## Task description:
Continue the conditions of sale below, starting right after their final sentence.

Conditions of Sale
1. DEFINITIONS
1.1. Claim means any action, claim, suit or demand of any nature whatsoever.
1.2. Defect means an error or defect in Goods due to faulty materials or workmanship and Defective has a corresponding meaning.
1.3. Loss means any costs, losses, penalties, damages, liabilities and expenses and in relation to a Claim, includes amounts payable on a Claim (whether or not the Claim is successful) and legal costs and expenses on a solicitor and own client basis.
1.4. PPSA means the Personal Property Securities Act (2009), any regulations made under it and any amendments made to other legislation by them.
2. BINDING TERMS AND CONDITIONS
2.1. Unless otherwise specifically agreed in writing by us, these terms and conditions are incorporated into every order for the supply of Goods placed by the Customer.
2.2. Any provision of a particular order of the Customer which is inconsistent with or additional to these terms and Conditions is excluded from contracts between us and the Customer.
2.3. The Customer acknowledges that we may amend these terms and condi t ions at any time. Amendments to these terms and conditions will apply to any order placed one month after the date on which the Customer is notified of the amendments. The placement of an order by the Customer one month after notification of the amendments will constitute acceptance of the terms and conditions.
3. PURCHASE ORDERS & ACCEPTANCE
3.1. Our quoted prices will only become binding on us upon receipt of an unconditional purchase order in such form as we may require (purchase orders may be sent to us in writing to our contact details shown on our Credit Application form or delivered to us electronically).

## Records:
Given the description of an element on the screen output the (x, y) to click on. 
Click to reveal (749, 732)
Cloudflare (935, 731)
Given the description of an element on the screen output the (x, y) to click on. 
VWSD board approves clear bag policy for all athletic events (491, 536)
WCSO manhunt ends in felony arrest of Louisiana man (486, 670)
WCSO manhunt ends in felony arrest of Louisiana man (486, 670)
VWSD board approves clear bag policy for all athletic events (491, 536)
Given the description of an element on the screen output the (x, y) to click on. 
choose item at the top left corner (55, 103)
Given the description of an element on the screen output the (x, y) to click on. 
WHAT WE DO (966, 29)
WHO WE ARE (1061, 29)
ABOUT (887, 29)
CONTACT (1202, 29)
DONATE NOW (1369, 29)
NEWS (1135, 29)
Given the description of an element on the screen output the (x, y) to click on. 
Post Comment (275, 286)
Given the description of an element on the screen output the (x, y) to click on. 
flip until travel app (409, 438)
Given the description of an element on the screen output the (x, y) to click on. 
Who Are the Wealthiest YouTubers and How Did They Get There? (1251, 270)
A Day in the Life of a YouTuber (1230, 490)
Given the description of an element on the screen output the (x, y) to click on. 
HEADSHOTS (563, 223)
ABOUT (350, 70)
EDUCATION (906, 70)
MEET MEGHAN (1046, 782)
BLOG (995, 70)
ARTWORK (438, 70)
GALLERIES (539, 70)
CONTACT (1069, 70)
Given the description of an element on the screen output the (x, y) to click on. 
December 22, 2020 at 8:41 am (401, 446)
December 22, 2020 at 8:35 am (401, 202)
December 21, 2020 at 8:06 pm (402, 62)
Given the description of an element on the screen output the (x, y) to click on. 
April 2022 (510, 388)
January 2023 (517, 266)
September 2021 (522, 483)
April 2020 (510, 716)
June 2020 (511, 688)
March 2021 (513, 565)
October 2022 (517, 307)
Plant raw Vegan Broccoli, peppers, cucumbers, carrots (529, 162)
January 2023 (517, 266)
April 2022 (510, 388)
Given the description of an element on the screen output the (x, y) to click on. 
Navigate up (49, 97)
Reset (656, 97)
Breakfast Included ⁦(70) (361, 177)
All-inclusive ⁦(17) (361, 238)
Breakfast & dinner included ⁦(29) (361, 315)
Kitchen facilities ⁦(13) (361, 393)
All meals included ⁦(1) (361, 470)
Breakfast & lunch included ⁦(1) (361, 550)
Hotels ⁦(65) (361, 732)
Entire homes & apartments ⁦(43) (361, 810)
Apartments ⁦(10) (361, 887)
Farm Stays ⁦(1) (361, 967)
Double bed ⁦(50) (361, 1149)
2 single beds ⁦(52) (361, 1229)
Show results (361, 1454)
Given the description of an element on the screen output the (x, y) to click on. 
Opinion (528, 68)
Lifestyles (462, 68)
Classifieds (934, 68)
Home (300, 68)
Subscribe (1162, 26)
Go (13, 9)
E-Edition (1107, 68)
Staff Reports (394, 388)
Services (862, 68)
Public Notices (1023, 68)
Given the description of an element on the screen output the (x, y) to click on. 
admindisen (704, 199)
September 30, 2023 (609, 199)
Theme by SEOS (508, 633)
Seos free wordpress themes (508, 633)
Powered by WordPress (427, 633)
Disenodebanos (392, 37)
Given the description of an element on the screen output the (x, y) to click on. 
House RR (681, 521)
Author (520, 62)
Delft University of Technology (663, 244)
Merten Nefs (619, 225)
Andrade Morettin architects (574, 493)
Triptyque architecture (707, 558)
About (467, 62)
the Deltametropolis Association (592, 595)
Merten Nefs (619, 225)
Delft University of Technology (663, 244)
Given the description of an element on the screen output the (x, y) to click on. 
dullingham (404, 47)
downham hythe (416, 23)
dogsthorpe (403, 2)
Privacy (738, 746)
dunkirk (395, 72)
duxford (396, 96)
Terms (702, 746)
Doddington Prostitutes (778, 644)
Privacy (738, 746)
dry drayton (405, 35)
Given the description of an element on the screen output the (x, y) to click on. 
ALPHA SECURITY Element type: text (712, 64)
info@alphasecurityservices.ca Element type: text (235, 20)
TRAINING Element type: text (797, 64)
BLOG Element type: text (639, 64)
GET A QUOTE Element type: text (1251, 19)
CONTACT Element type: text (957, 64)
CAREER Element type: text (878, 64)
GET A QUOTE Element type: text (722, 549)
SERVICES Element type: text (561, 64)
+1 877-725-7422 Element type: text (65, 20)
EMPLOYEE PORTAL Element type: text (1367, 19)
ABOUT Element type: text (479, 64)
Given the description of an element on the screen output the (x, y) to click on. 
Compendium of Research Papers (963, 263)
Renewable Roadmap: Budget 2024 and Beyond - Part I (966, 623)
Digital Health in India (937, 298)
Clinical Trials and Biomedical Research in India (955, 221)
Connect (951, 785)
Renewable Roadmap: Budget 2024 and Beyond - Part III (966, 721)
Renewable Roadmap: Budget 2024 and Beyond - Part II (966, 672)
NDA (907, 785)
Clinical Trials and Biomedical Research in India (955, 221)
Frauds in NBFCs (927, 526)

## Task result:
3.2. We reserve the right to accept or reject orders placed by the Customer. If the order is accepted by us, we will notify the Customer of that fact.
3.3. All Goods will be as described in the quotation given by us, irrespective of any purported variation in the form of acceptance accepting such quotation.
3.4. Orders may only be cancelled by the Customer on terms that indemnify us for all Claims and Loss which we may incur in connection with such cancellation.
4. PRICING & PAYMENT TERMS
4.1. We reserve the right to change our prices of the Goods at any time without notice. This will not apply however, to prices quoted for which we receive an unconditional purchase order in accordance with clause 3.1.
4.2. Unless otherwise indicated, all prices quoted by us are exclusive of GST.
4.3. We will do all things reasonably available to us to assist the Customer to claim, on a timely basis, any input tax credits the Customer may be entitled to claim for the purchase of Goods from us. This includes us maintaining our registered status for GST purposes, and issuing tax invoices for the Goods delivered to the Customer.
4.4. Prices quoted will specify whether they are inclusive or exclusive of freight/delivery charges.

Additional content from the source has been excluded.